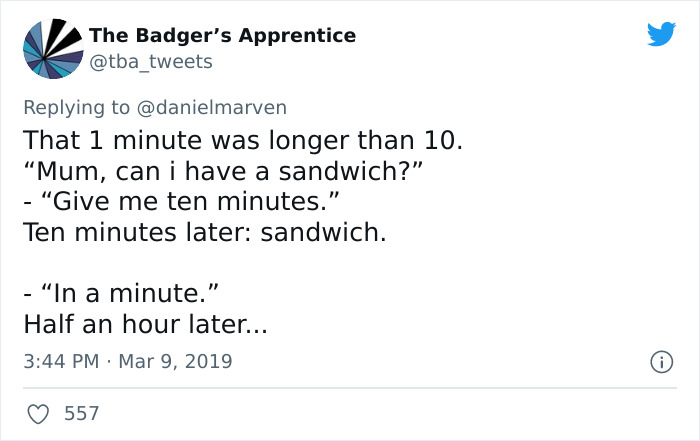
Task: Click "Half an hour later..." text
Action: pyautogui.click(x=146, y=326)
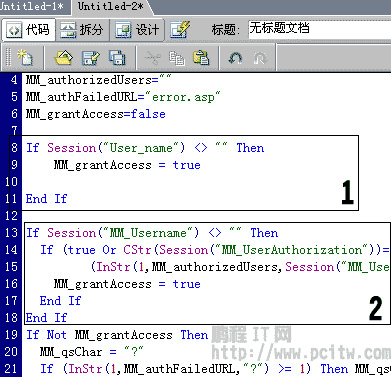Click the live data view lightning icon

pyautogui.click(x=180, y=29)
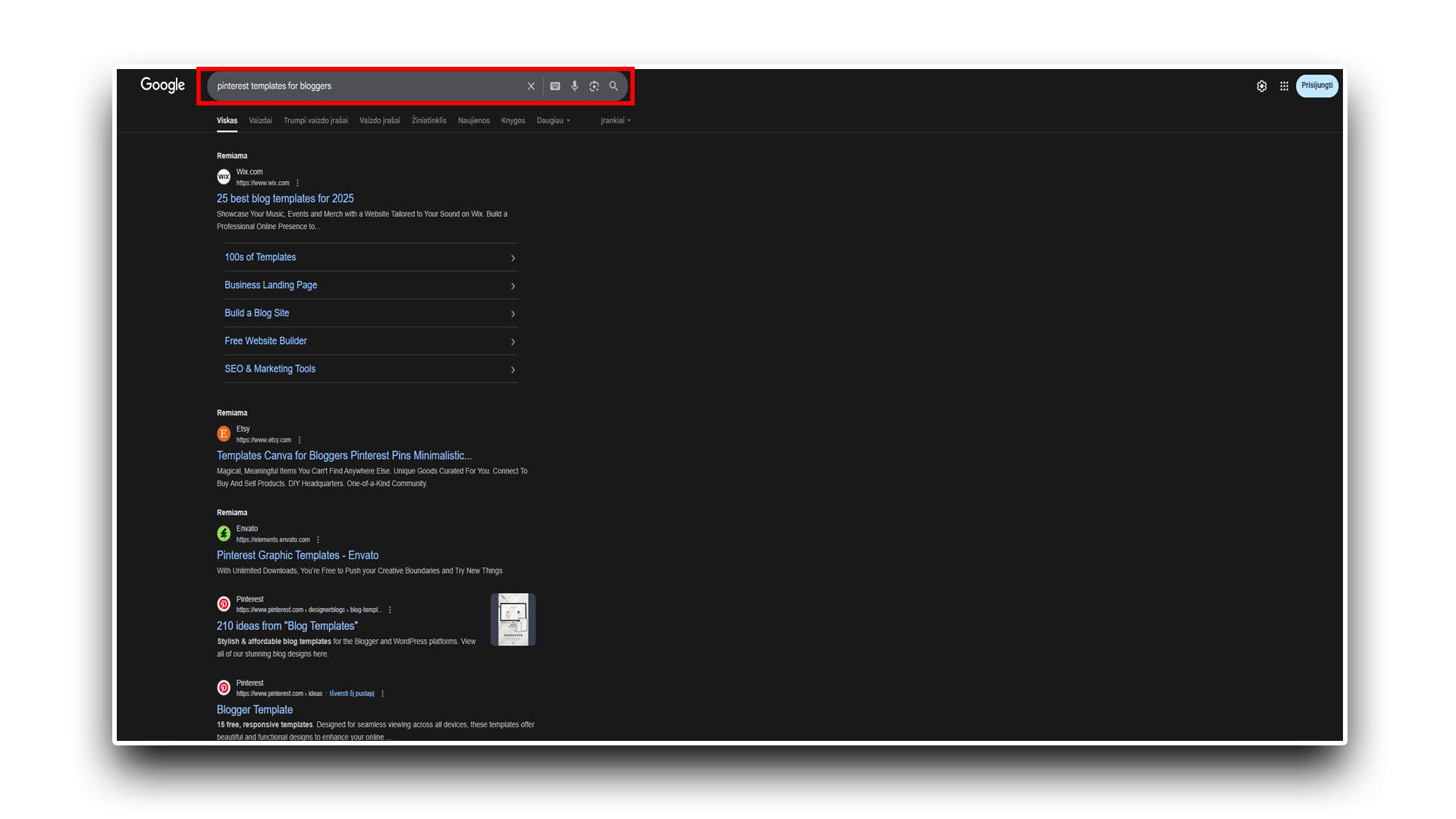1456x819 pixels.
Task: Open the Įrankiai dropdown
Action: coord(615,120)
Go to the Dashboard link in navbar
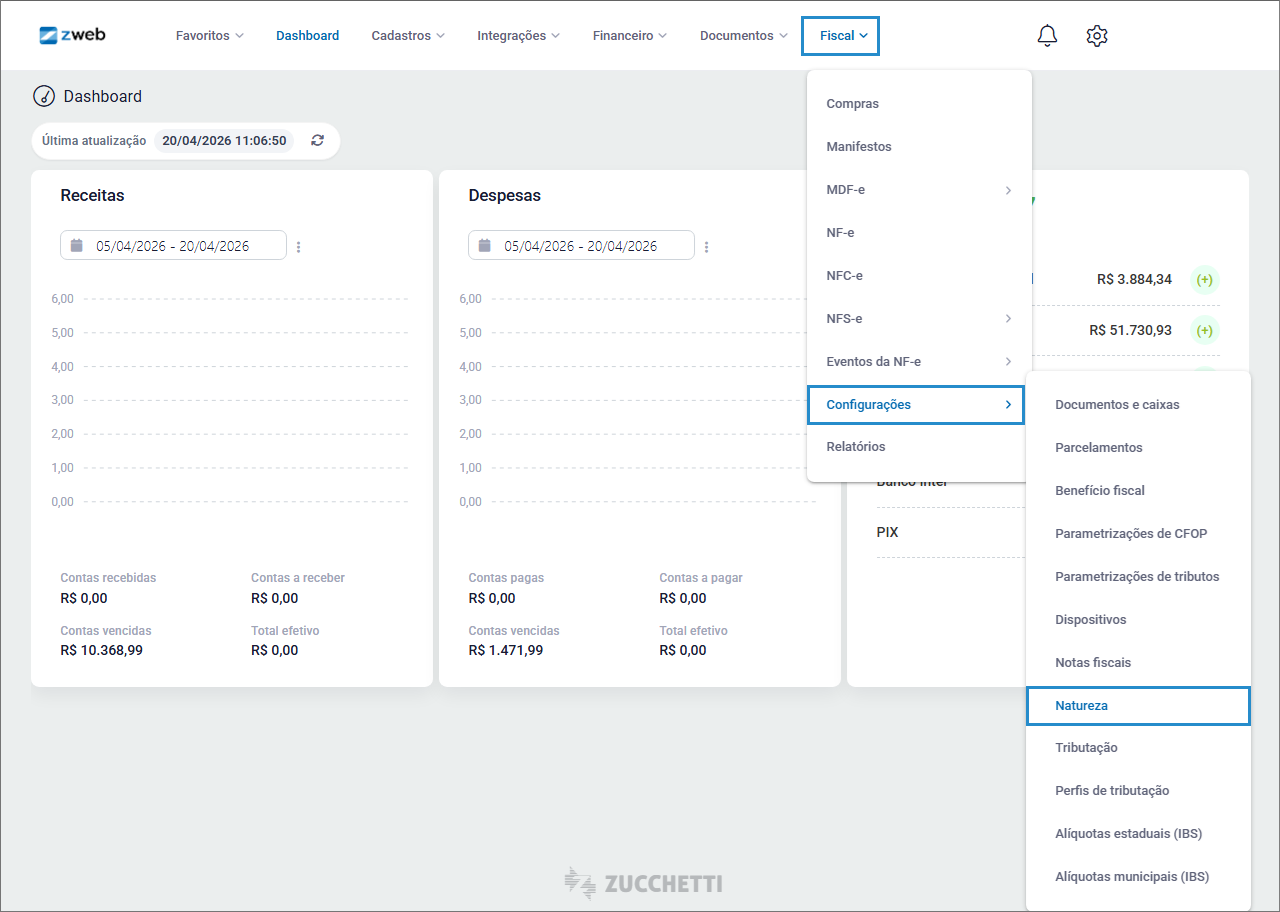 pos(307,36)
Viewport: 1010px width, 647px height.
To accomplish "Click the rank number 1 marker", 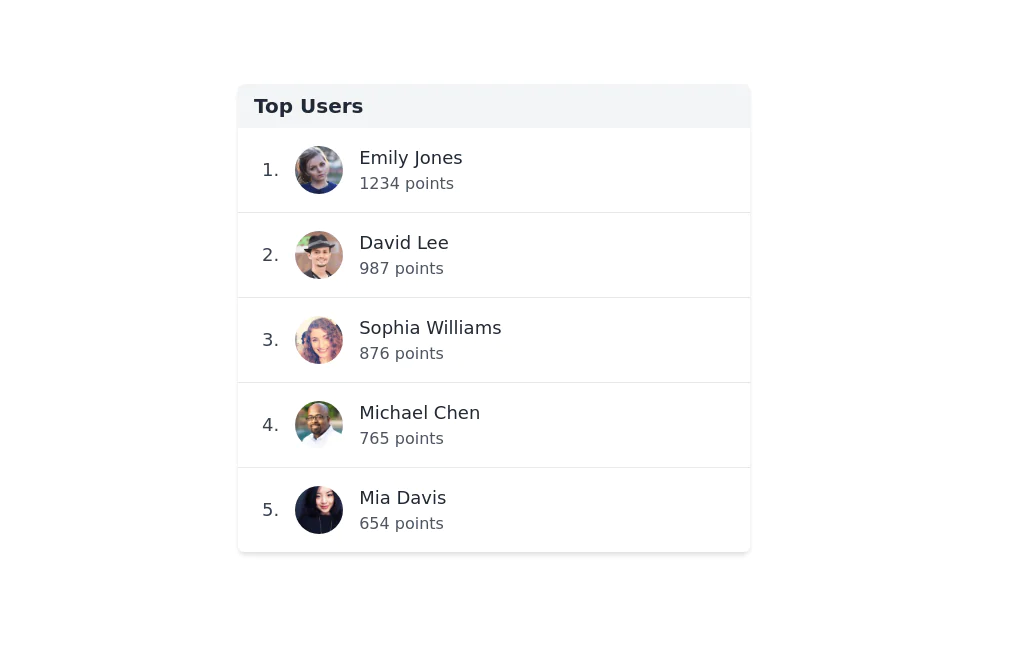I will (270, 170).
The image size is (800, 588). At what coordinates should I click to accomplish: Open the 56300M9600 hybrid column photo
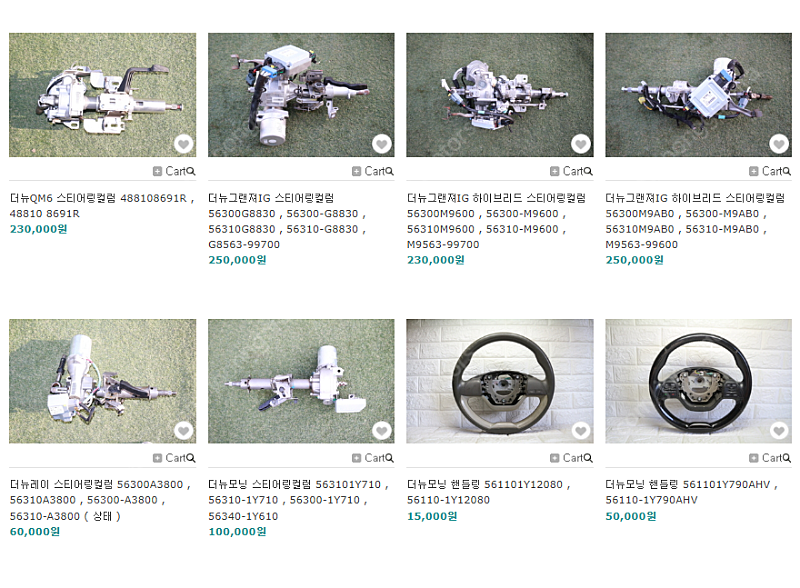coord(499,95)
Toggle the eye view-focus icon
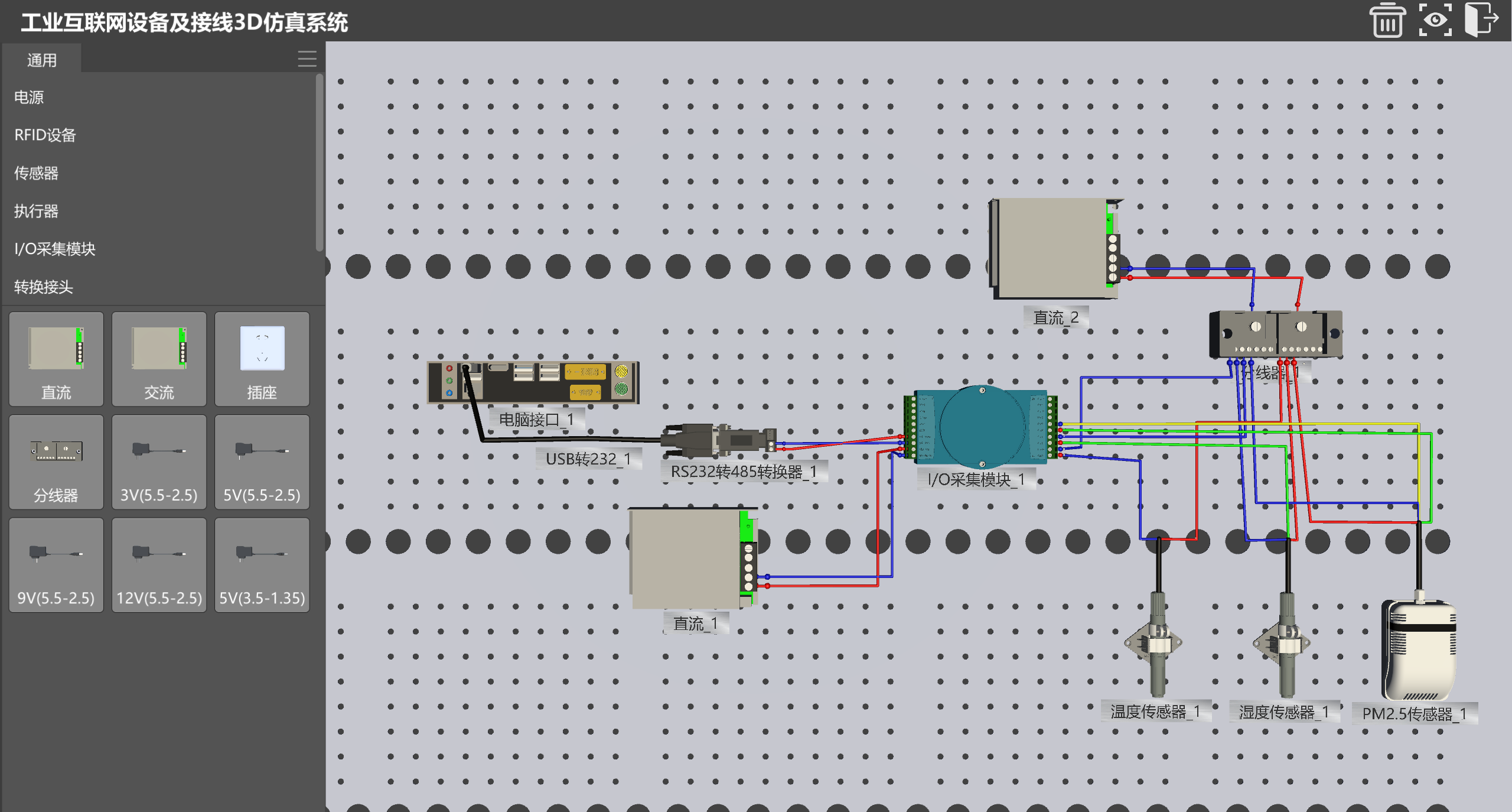1512x812 pixels. (x=1435, y=21)
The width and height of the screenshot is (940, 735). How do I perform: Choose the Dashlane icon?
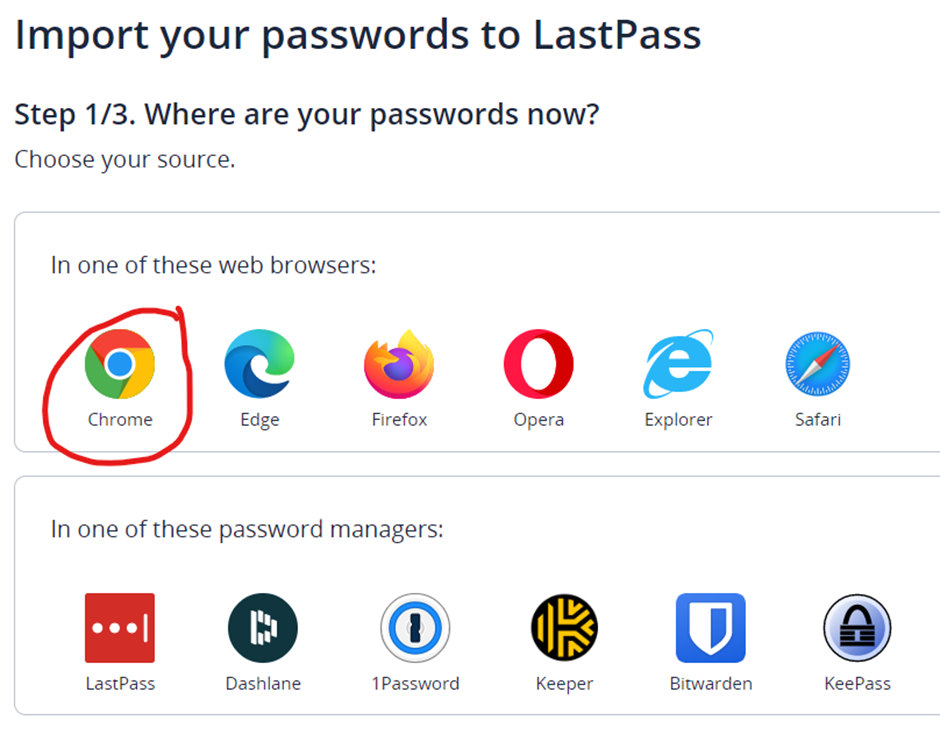click(263, 628)
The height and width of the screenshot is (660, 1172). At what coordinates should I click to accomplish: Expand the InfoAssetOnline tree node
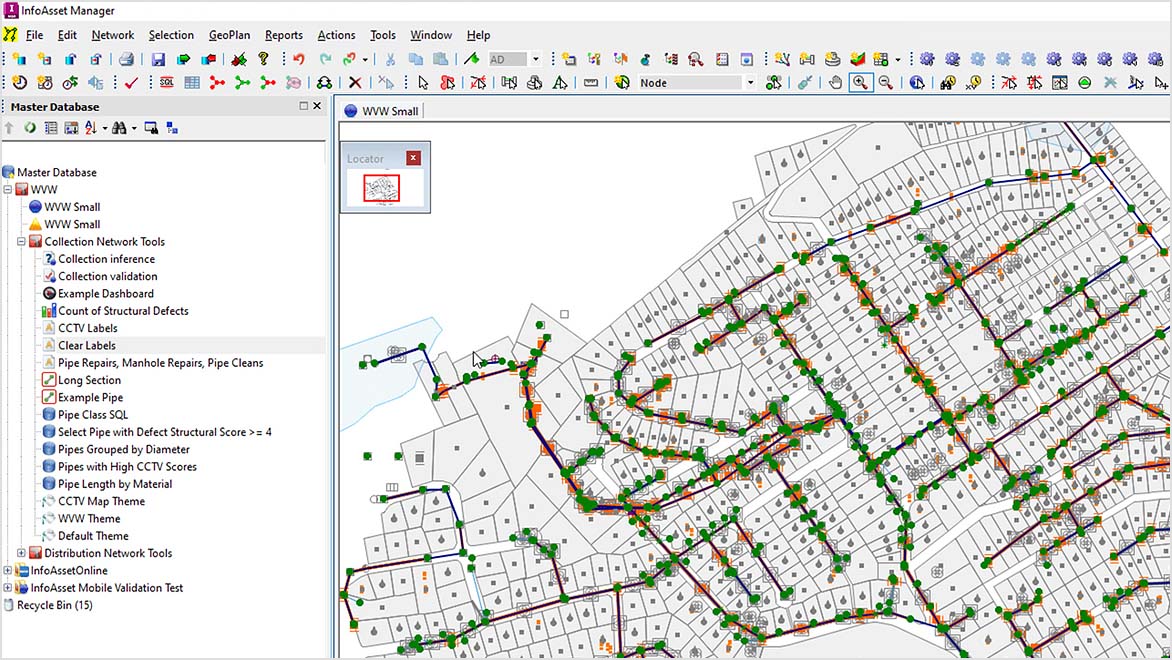pos(9,571)
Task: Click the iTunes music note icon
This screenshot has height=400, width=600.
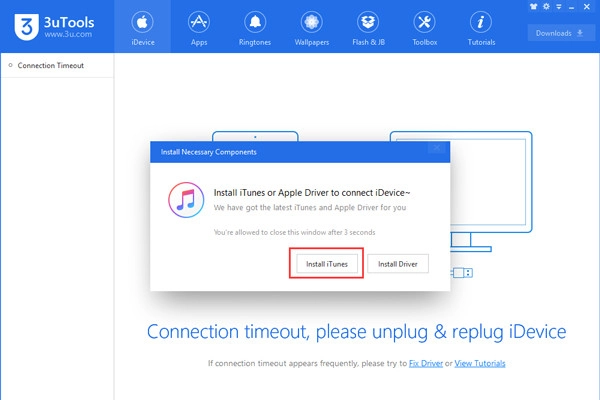Action: [x=188, y=200]
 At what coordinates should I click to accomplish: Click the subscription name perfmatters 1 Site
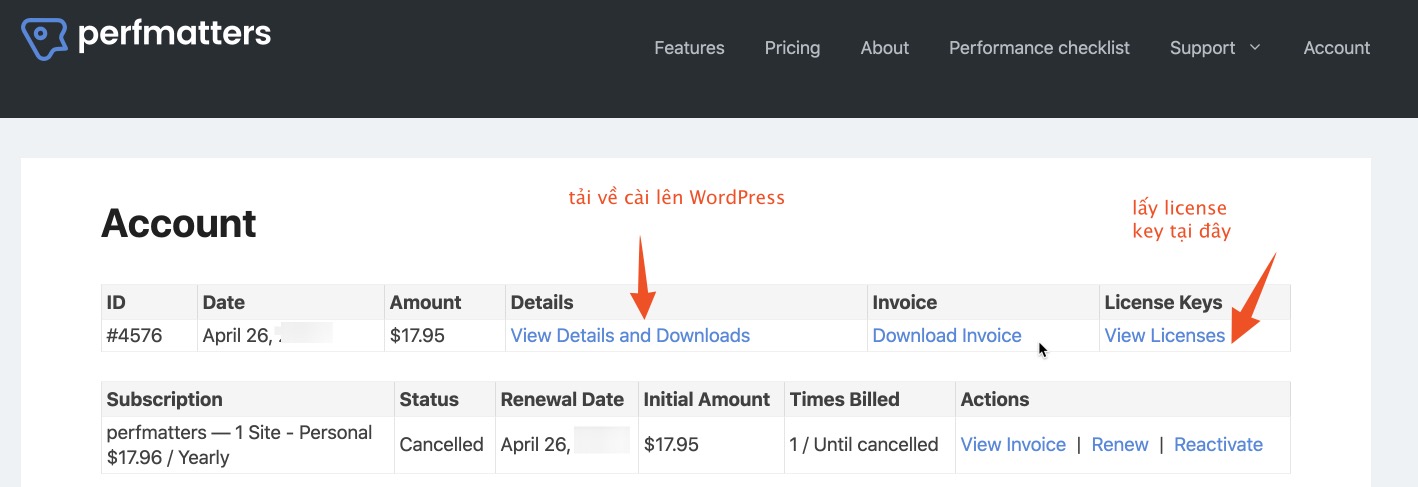239,433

· · ·

• Your goal: Arrange the material from the line with "The image size" to the line with "click(263, 628)" as a Markdown table with the columns Row and Line, numbering each row and skipping blank lines. Leave the pictures out.

• The output:
| Row | Line |
|---|---|
| 1 | The image size is (800, 588). At what coordinates should I click to accomplish: Open the 56300M9600 hybrid column photo |
| 2 | coord(499,95) |
| 3 | Toggle the eye view-focus icon |
| 4 | 1512x812 pixels. (x=1435, y=21) |
| 5 | The width and height of the screenshot is (940, 735). How do I perform: Choose the Dashlane icon? |
| 6 | click(263, 628) |